Promising Young Woman director’s great second film

Film review of Saltburn. Picture: ON FILE

By Seth Lukas Hynes

Saltburn

Starring Barry Keoghan, Jacob Elordi and Alison Oliver

MA15+

4.5/5

The new psychological thriller from Promising Young Woman director Emerald Fennell, Saltburn may be one of the best-looking and best-written films of the year.

Oliver (Barry Keoghan), a solitary Oxford student, is invited by his aristocratic new friend Felix (Jacob Elordi) to stay at his country estate, but Oliver has no idea of the bizarre, sordid time in store for him.

Keoghan is an engaging fish-out-of-water as Oliver, a nerdy, withdrawn young man who gradually comes out of his shell. Elordi is kind and effortlessly alluring as Felix, with the camera celebrating the male body in a way you rarely see in mainstream cinema, and Felix’s family (helmed by Richard E. Grant and Rosamund Pike) are welcoming hosts with a subtle, unnerving note of strangeness.

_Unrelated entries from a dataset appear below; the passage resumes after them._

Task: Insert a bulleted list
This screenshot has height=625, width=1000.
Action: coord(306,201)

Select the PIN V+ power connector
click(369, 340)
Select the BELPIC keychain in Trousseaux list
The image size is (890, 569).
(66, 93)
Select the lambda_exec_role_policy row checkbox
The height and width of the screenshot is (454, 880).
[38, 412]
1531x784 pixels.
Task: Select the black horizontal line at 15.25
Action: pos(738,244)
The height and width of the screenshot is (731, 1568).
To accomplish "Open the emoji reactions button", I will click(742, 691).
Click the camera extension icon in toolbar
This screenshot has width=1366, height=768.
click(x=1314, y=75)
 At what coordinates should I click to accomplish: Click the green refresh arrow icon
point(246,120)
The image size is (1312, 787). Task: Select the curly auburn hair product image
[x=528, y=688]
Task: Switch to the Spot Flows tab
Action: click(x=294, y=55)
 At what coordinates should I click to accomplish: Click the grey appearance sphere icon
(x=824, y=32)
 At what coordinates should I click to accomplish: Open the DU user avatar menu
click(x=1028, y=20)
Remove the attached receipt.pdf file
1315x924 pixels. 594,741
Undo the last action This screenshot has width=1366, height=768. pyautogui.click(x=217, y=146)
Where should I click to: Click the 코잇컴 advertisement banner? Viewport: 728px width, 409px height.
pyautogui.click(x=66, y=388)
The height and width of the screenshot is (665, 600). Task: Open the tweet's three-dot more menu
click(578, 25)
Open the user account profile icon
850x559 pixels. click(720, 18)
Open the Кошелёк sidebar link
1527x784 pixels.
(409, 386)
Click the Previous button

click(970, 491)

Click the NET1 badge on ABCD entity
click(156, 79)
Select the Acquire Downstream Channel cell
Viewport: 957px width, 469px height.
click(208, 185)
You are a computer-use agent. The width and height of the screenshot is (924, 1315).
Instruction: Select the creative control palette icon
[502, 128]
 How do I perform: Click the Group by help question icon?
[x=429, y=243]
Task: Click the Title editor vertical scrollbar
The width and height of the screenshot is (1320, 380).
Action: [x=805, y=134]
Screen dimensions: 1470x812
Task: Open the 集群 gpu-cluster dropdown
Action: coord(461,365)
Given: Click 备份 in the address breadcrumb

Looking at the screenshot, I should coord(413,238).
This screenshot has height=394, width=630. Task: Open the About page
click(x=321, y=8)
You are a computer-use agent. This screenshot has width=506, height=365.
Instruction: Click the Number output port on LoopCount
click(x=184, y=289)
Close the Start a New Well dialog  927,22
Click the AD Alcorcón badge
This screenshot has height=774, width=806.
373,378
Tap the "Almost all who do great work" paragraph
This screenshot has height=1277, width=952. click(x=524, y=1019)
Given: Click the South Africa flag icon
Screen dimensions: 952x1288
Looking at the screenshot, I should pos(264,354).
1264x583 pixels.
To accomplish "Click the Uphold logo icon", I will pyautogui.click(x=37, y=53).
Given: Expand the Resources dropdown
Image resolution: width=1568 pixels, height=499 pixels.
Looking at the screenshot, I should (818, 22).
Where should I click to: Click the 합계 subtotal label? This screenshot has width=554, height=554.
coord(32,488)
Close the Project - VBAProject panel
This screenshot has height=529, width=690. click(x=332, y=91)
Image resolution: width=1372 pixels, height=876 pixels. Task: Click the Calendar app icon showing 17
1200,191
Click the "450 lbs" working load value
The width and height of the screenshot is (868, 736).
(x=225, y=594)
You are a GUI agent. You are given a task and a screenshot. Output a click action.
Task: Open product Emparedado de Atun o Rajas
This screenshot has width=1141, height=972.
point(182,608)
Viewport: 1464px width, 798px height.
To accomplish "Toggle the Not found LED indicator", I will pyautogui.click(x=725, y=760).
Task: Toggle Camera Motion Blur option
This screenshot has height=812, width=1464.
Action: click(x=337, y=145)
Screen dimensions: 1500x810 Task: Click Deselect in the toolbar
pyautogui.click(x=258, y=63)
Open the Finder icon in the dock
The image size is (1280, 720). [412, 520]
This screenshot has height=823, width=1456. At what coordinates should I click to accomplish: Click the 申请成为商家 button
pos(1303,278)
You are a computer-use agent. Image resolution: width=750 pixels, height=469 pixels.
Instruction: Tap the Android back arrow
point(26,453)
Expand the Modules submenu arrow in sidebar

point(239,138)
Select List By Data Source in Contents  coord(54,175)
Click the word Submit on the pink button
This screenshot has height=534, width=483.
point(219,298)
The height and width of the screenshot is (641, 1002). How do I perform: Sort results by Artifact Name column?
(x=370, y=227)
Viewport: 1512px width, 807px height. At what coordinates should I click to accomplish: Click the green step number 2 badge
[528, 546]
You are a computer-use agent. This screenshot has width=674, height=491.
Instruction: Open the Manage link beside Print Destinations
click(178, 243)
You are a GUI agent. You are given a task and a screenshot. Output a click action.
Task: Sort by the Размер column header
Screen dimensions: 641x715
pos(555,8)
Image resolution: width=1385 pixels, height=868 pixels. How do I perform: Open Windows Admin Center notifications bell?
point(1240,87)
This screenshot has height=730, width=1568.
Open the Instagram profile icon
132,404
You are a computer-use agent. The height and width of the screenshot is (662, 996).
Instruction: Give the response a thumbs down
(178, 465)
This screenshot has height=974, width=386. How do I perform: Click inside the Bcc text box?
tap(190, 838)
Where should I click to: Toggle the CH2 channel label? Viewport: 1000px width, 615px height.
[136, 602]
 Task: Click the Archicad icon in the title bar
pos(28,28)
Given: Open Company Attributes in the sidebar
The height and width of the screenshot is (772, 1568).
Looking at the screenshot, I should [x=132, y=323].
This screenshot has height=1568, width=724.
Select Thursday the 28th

The cinematography juxtaposes beautiful, painterly wide shots (plus several well-executed one-takes) with intimate, uncomfortably close face shots for dialogue, highlighting the personal conflicts amid the vanity and opulence.

Saltburn has a superb three-act structure: the film establishes the Saltburn estate and its key players, then challenges our assumptions as Oliver’s experience begins to sour, building to a brilliant string of shocks and subversion. I can’t discuss the narrative in depth without giving too much away, but the later plot gives you the grim satisfaction of all the little clues and dastardly pieces coming together.

On the surface, Saltburn feels almost like Midsommar for boys, as both films feature a lonely, unfulfilled protagonist flourishing in a dark new environment steeped in custom and ritual (this reading is rather ironic, given that the very feminist Midsommar is directed by a man and the often homoerotic Saltburn is directed by a woman).

Intriguing, hedonistic high art and a great second feature for Emerald Fennell, Saltburn is playing in most Victorian cinemas.